Security has returned to the top of the European agenda since the launch of the EU Global Strategy in 2016, followed by those of the European Defence Fund and Permanent Structured Cooperation (PESCO). The positions of the Obama and Trump administrations on NATO and the priority of the US to deal with China have forced the Europeans to take the issue of defending the continent into their own hands. Subsequently, the manner of the withdrawal from Afghanistan and the AUKUS (Australia-United Kingdom-United States) partnership in the Pacific have strengthened the debate on “European strategic autonomy”. Putin’s Russia’s war against Ukraine has aggravated the situation, but has once again raised the issue of the relationship between European defence and NATO. Meanwhile, European governments have approved the EU’s “Strategic Compass” and NATO has launched its new “strategic concept”. This dialectic also highlights the main areas of activity of the CSF in 2023 in terms of security and defence.
• What European Defence?
The adoption of the Strategic Compass has provided the EU with a shared, coherent medium-term strategy in response to old and new (hybrid) threats.
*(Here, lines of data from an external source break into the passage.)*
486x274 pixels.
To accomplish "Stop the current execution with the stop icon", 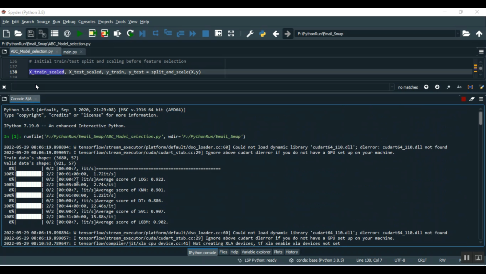I will [x=205, y=33].
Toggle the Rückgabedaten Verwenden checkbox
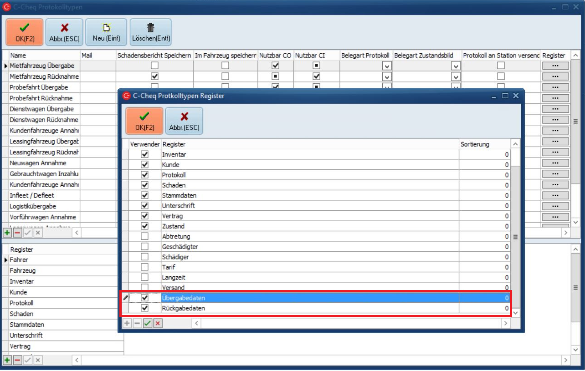 click(145, 308)
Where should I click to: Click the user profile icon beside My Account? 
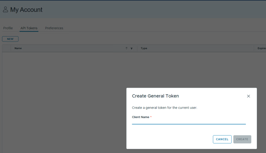coord(5,10)
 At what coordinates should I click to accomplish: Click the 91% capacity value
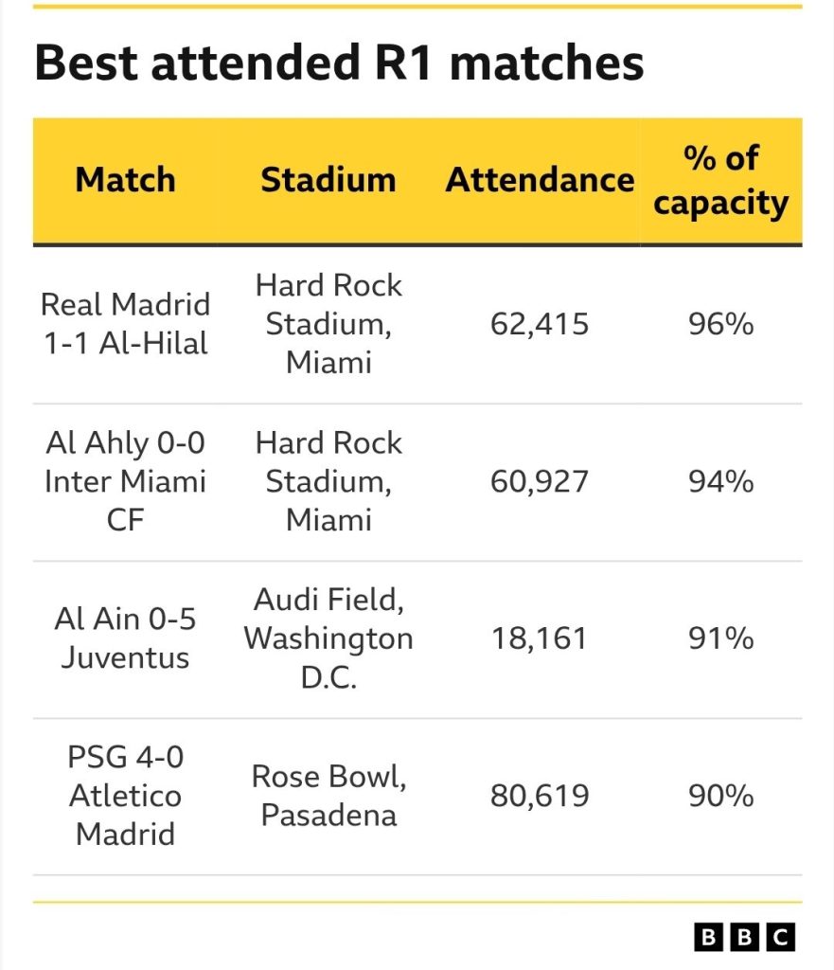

For the EU, the creation of a Rapid Deployment Capacity is envisaged in line with that “federal core” of defence proposed by the CSF based on the “dual army” experience of the US. In 2023, the CSF will explore the possibility of accelerating this process, linking it to the inclusion of the EUROCORPS (of which Italy is not yet a member) in the European institutions. Key issues will also include how to finance the development of joint military capabilities in the EU, the creation of a unified European command, and the need for a unified approach to cybersecurity. The CSF will continue to support Turin’s role in European military training, based on the Application School of the Italian Army, with the University of Turin.
• NATO’s Role and Future
The fall of the Berlin Wall and the end of the Cold War saw the gradual disengagement of the US from Europe, accompanied by criticism (from the Obama Administration) of the free-riding of most European countries, which were far from the agreed spending targets for defence. This, too, has profoundly changed with renewed Russian aggressiveness, which has led to the enlargement of NATO to include historically neutral countries such as Finland and Sweden. This will bring several issues to the attention of the CSF (and Europeans) in 2023: how the aforementioned European defence core can be connected to NATO, how the strengthening of the European component in NATO can and must also lead to a rebalancing of decision-making responsibilities vis-à-vis the American ally, how this reconciles (or does not) with the possible expansion of NATO’s role to non-European arenas, starting with that of the Indo-Pacific.